“He’s run away! He’s quit!” cried Nelson. “What do you know about that, fellows?”
Hooker rose to the defence of his chum. “I’m dead sure Fred is sick,” he said. “There’s no other explanation for his actions. He wouldn’t acknowledge it, but he must be sick. You all know what a football enthusiast he is, and you never before saw him put up such a numb, bungling game.”
“At least,” said Stone, “if he had to quit, he might have let me know.”
The inexplicable action of Sage seemed to cast a heavier shadow upon the team. Desperately though Stone sought to rally his players, he could not help feeling that the effort was profitless. They returned to the game in a spiritless, almost sullen humor, which made them, although they fought stubbornly, quite unable to cope with the persistent, determined, undaunted visitors; and, with the opportunity in their grasp, the Barvilleites presently hammered out a touchdown and kicked the tying goal.
Oakdale made a mighty effort to hold the game to a draw, and for a time it seemed that such would be the result. In the very last minute of play, however, getting within the home team’s twenty-five yard line, the visitors made a field goal.

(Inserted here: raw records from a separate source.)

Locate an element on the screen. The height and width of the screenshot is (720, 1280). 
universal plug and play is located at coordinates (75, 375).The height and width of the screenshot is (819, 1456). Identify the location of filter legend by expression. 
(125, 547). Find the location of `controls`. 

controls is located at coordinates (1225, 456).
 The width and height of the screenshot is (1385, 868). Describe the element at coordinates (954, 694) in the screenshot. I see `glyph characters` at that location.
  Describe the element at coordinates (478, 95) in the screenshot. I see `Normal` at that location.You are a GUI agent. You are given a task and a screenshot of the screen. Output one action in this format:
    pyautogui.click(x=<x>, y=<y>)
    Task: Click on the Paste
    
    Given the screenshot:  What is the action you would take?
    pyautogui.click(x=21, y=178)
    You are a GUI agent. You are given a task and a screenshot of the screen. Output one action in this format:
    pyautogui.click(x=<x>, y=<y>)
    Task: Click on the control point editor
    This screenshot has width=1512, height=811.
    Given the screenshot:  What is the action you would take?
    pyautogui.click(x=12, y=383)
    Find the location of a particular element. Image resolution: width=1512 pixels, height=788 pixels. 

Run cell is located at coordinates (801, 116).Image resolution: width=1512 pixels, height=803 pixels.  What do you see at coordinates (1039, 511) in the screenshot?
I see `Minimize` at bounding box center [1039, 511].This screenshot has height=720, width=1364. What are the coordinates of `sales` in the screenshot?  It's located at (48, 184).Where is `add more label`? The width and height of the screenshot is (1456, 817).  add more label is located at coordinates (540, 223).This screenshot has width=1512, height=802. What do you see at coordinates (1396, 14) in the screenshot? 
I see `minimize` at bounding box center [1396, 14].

As the ball soared over the crossbar a groan of dismay came from the Oakdale spectators.
“That settles it,” declared a keenly disappointed man. “Our boys are beaten.”
He was right; the game ended with Barville victorious and jubilant.
It was a sore and disgruntled bunch of fellows who took their showers and rubdowns in the gymnasium. With scarcely an exception, they were disposed to place the blame of their defeat entirely upon Sage. Vainly Hooker tried to defend his friend.
“He ran away without a word,” reminded Grant. “There’s sure no excuse for that.”